▶ Supplied passage:
==============================
Transcripts Database

Overview

Scout can analyze transcripts from any source (e.g. evals, agent traces, RL rollouts, etc.) so long as the transcripts have been organized into a transcripts database. Transcript databases use Parquet files for storage and can be located in the local filesystem or remote systems like S3.

This documentation covers how to create transcript databases. If you just want to read existing transcript databases see the general article on Transcripts,

Creating a Database

There are several sources you can use for building a transcript database:

Inspect evaluation logs.
LLM observability systems (e.g. LangSmith, Logfire).
Traces directly captured from agent execution.
Any other source using the import API.

Transcript databases have very few required fields (minimally just transcript_id and messages) but there are other fields that identify the source of the transcript that you’ll likely want to populate. You can also include arbitrary other columns in the database (metadata) which can be used for transcript filtering.
==============================
▶ Data shown:
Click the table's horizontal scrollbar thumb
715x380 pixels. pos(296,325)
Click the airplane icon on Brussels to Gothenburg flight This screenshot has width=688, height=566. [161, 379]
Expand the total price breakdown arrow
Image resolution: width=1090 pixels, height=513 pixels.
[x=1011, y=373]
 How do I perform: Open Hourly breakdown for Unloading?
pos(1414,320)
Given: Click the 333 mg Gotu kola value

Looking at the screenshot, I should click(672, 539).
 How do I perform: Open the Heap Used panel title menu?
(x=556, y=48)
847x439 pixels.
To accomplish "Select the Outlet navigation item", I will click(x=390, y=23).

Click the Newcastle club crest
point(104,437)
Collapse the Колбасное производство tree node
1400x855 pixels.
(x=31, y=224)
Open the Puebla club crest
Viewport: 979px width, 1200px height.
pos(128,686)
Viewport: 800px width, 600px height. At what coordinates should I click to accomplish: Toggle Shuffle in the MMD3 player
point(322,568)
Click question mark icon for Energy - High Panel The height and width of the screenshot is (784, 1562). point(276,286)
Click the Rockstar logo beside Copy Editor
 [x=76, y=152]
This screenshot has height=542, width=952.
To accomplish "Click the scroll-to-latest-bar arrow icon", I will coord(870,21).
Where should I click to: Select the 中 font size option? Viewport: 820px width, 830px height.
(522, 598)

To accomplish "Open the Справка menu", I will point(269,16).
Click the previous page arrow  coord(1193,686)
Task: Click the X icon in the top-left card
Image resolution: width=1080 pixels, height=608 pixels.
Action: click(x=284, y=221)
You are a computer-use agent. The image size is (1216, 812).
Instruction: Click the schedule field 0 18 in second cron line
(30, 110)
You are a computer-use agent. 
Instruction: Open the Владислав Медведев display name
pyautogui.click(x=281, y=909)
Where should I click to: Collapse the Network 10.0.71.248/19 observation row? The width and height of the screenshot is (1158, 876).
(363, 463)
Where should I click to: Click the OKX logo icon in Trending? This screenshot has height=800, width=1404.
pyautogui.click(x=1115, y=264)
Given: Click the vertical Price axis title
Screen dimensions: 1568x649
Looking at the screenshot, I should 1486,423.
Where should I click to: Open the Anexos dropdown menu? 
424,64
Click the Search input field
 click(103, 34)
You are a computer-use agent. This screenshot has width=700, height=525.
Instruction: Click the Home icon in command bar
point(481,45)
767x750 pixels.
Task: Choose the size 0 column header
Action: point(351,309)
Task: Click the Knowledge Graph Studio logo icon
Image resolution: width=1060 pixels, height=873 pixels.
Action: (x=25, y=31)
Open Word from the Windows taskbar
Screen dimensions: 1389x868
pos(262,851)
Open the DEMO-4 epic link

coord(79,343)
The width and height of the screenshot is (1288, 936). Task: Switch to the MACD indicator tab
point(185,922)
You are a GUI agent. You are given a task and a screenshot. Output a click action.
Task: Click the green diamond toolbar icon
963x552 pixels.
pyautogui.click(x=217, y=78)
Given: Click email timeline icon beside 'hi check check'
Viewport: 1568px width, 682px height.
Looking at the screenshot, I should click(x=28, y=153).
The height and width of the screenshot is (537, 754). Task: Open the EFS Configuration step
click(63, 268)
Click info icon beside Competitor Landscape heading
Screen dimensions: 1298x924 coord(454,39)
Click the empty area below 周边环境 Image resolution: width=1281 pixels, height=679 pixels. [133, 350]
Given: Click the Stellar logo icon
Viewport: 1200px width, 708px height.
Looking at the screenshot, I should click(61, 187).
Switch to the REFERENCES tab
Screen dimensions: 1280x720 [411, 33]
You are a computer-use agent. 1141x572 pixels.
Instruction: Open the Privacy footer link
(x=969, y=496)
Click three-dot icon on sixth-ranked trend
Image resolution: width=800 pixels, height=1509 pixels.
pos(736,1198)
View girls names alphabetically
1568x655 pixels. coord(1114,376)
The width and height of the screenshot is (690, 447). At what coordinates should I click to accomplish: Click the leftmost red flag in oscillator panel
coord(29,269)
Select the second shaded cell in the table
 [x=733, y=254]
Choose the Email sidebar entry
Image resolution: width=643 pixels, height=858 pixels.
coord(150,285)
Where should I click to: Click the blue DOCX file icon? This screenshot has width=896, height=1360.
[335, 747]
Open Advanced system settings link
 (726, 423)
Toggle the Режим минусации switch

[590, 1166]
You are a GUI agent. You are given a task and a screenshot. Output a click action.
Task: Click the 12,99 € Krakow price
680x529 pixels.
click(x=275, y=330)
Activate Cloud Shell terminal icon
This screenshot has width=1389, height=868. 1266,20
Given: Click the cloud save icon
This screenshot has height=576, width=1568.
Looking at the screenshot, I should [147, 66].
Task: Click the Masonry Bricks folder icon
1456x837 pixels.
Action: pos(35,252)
==============================
▶ To do:
- A) Answer these from the transcripts database page, one answer per line, marked (i), (ii), (iii):
(i) What file format do transcript databases use for storage?
(ii) Which two fields are the minimum required in a transcript database?
(iii) Which two LLM observability systems are given as examples?
- B) Write out the transcripts database page starting with "Transcript databases have" and going on through "for transcript filtering.".
- C) List every source the transcripts database page names for building a transcript database.

▶ Answers below:
- A)
(i) Parquet files
(ii) transcript_id and messages
(iii) LangSmith and Logfire

- B)
Transcript databases have very few required fields (minimally just transcript_id and messages) but there are other fields that identify the source of the transcript that you’ll likely want to populate. You can also include arbitrary other columns in the database (metadata) which can be used for transcript filtering.

- C)
- Inspect evaluation logs
- LLM observability systems (e.g. LangSmith, Logfire)
- Traces directly captured from agent execution
- Any other source using the import API